Jonathan Glennie writes in the Guardian the English language has moved beyond “aid” – the preferred term is now “development cooperation” – but he is not convinced the shift represents more than semantics. “Rich countries (old and new) will still make decisions based on a mix of interest, ideology and altruism, just as they always have; it will take more than a progressive declaration to change the power mechanisms inherent in international relations.” Moreover, he points out that aid discourse over the last half decade has focused increasingly on efficiencies and cost cutting and he worries the new linguistic shift could mean it would no longer be only “aid concepts that are colonised and techno-fied, but the broader development agenda.”

Similarly, development experts Stephen Brown and John Sinclair point out the Canadian International Development Agency’s new open data initiative provides access to aid inputs but not to the outputs. So, for example, one can see how much money Canada gave to Haiti following last year’s earthquake, but not the actual impacts of those hundreds of millions of dollars. “If the government wants to show it is fully committed to aid transparency,” the authors argue, “it will join the International Aid Transparency Initiative. This would involve much more than quantitative information on some very selective inputs—it would also require more complete data on participating organizations, activities and budgets, as well as public access to actual documentation—all downloadable from the CIDA website.”
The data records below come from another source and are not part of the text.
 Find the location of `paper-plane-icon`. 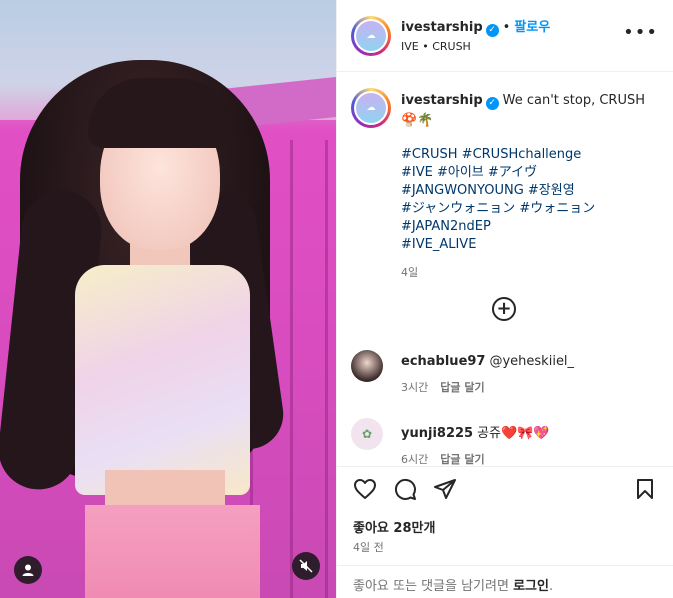

paper-plane-icon is located at coordinates (445, 489).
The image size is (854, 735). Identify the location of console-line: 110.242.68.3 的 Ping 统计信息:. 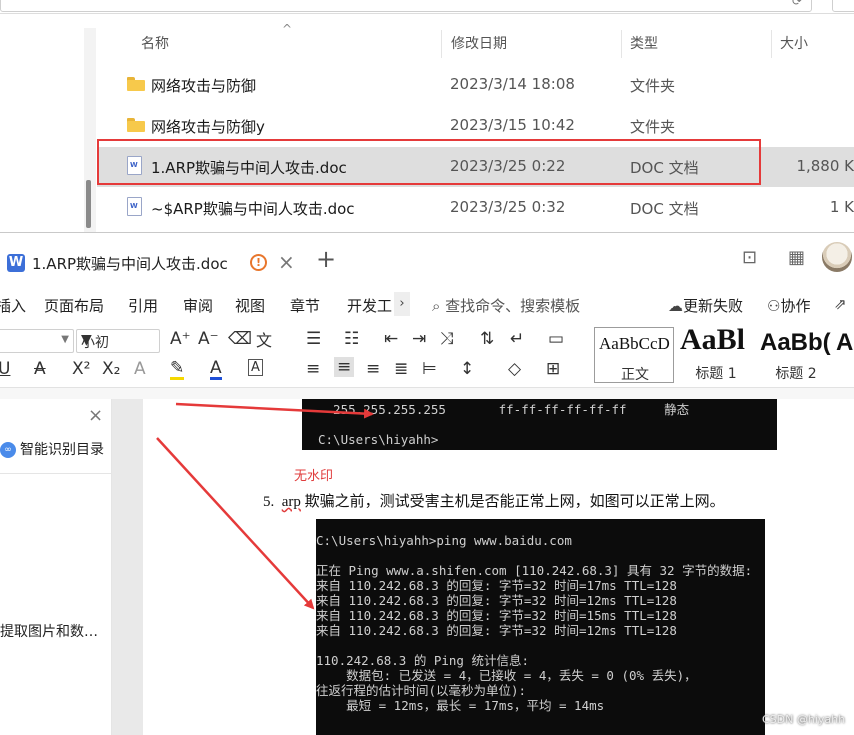
(423, 660).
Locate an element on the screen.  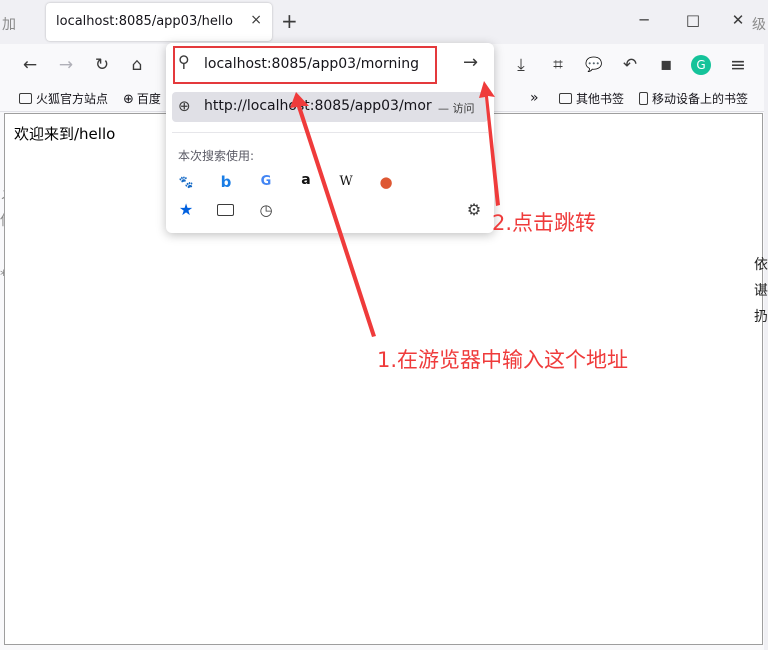
arrow-to-urlbar is located at coordinates (333, 214).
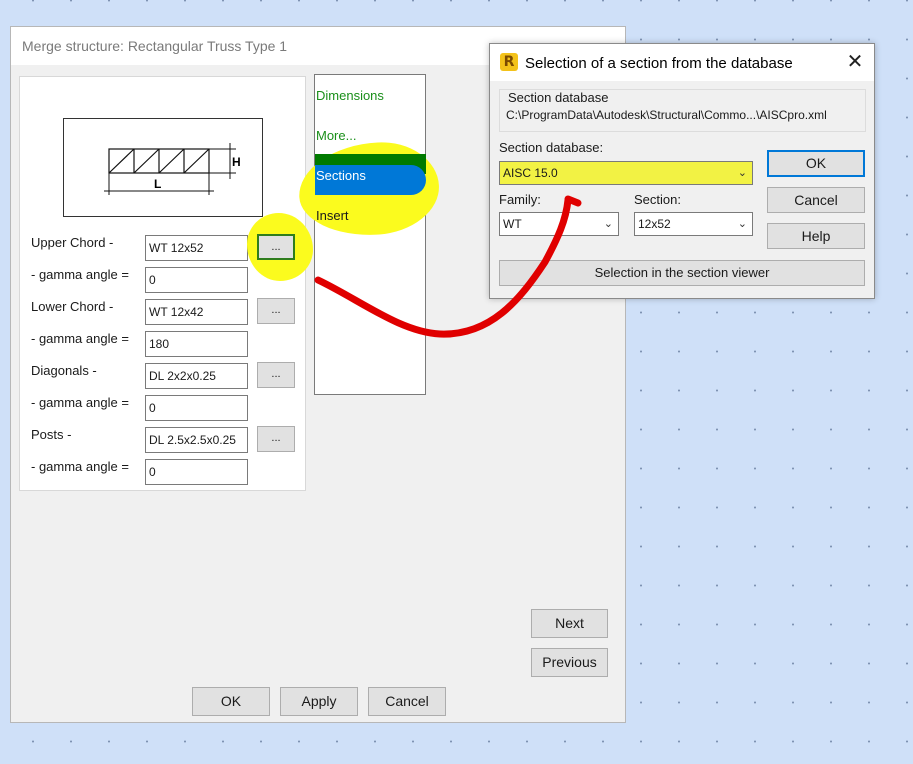  I want to click on arrow-stroke, so click(443, 267).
The Center for Global Development’s Charles Kenny walks his readers through the arbitrariness of World Bank country income classification and suggests an “attempt to make the income and [International Development Association] thresholds actually reflect something about the nature of countries independent of their relationship to the World Bank and its arcane concerns with civil works preference.”

As the Canadian government deliberates over setting appropriate immigration levels, the Embassy Magazine’s Jim Creskey supports the idea, put forth in a new book, “that Western governments should simply accept the inevitable and open their borders” and he argues for “putting the very important idea of people first before the abstract idea of national borders.”